Database

Best Practices 


Four core principles

  1. Accuracy
  2. Accessibility
  3. Minimum Redundancy
  4. Meet Expectations

 

Key Points of Database design

  1. Properly verify all the business requirements.
  2. Choose the right database type based on the business needs.
  3. Consider every viewpoint during database planning.
  4. Apply normalization rules.
  5. Build a transparent structure.
  6. Divide proper information into tables.
  7. Turn information items into columns.
  8. Follow the naming convention.
  9. Define primary keys
  10. Define foreign keys and set table relationships.
  11. Define indexes wherever needed.
  12. Design stored procedures wherever needed.
  13. Design views wherever needed.
  14. Design triggers wherever needed.
  15. Document everything.
  16. Think about the database server. It should be separate from the application server.
  17. Think about the read/write operations, and then think about the separate database.
  18. Read/Write operation when usage is heavy.
  19. Think about the speed
  20. Try to make all the things in database tables dynamic so it will help us make modifications at the time of development.

 

Documentation

  • Every project has database documentation in DB DOCS TOOL to view the schema.
  • Every project documentation link should be password protected. Follow this Guideline.

 

Naming Conventions

Best Practices of Naming Conventions for database, tables, columns, fields.

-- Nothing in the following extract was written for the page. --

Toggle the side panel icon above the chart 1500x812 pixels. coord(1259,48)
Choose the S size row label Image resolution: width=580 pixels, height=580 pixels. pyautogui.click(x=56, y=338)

  1. Use all lowercase names.
  2. Use the shortest possible names that are still intuitive.
  3. It must be unique (at least for that particular database).
  4. CANNOT contain spaces, if more than one word, use an underscore (_).
  5. CANNOT contain special characters (/, @, !, &, \, etc.)
  6. Simple solution: use only alphanumeric characters and underscore
  7. Begin name with alpha char
  8. Relationships: use active or passive verbs that indicate a relationship.

 

Table Design

  • Prefix table names should be decided. It will create a unique identity for the table.
  • Table names should end with an 's' (e.g., products, customers).
  • Each table must have a primary key
  • Each table must have a foreign key.
  • The below four fields need to be compulsory. created_by updated_by created_datetime updated_datetime

 

Column Design

  • Each column name must be unique within its table.
  • Try to make the column name as minimal as possible.
  • If a column references another table’s column, name it ID (example: The Customers table has an xx_id column, the Orders table should have a xx_id column).
  • Columns with default values should not allow NULLs.
  • Set the appropriate data type and size for each column.
  • Use TEXT or LONGTEXT data types for storing large textual data wherever needed.
  • For Unicode values and multilingual data, use TEXT data types. 'Emojis like 🌟 can be stored using utf8mb4.'
  •  

Indexes

Primary Key Indexes

Primary key indexes are automatically created when a primary key is defined on a table. They ensure uniqueness and fast retrieval of records based on the primary key.

Use Case:

  • Fast retrieval of records using primary key values.
  • Enforcing unique constraints.

 

Unique Indexes

Unique indexes ensure that all values in the indexed columns are distinct.

Use Case:

  • Enforcing uniqueness constraints on columns, such as email addresses or usernames.
  • Preventing duplicate entries in a column. For e.g CREATE UNIQUE INDEX idx_user_email ON Users(user_email);

 

Non-Unique Indexes

Non-unique indexes improve the performance of queries by allowing quick lookups based on the indexed columns.

Use Case:

  • This index is used for speeding up search queries.
  • Enhancing the performance of SELECT queries that use WHERE clauses. For e.g CREATE INDEX idx_email ON users (email);

 

Composite Indexes

Composite indexes (multi-column indexes) are created on multiple columns. They are useful when queries filter on multiple columns.

Use Case:

  • Queries that filter or sort based on multiple columns.
  • Enhancing the performance of queries with complex WHERE clauses involving multiple columns. For e.g CREATE INDEX idx_user_name_email ON users (username, email);

 

Full-Text Indexes

Full-text indexes enable efficient searching of text data. They are particularly useful for searching large text fields.

Use Case:

  • Implementing full-text search functionality in applications, such as searching for keywords in articles, documents, or product descriptions. For e.g CREATE FULLTEXT INDEX idx_article_content ON articles (content);

 

Partial Indexes

Partial indexes are created on a subset of rows in a table, based on a condition specified in the WHERE clause.

Use Case:

  • indexing frequently queried subsets of data, such as active users in a user table. For e.g CREATE INDEX idx_active_users ON users (last_login) WHERE active = TRUE; SELECT * FROM users WHERE active = TRUE ORDER BY last_login;

 

Clustered Indexes

Clustered indexes determine the physical order of data in a table. Each table can have only one clustered index.

Use Case:

  • Optimizing range queries, as data is stored in the same order as the index. For e.g CREATE CLUSTERED INDEX idx_order_date ON orders (order_date);

Optimization

1) Avoid writing the raw query in Node.js and Laravel. Using an ORM can help write optimized and secure queries more easily.

2) Optimize queries

  • Avoid SELECT *: Fetch only the columns you need.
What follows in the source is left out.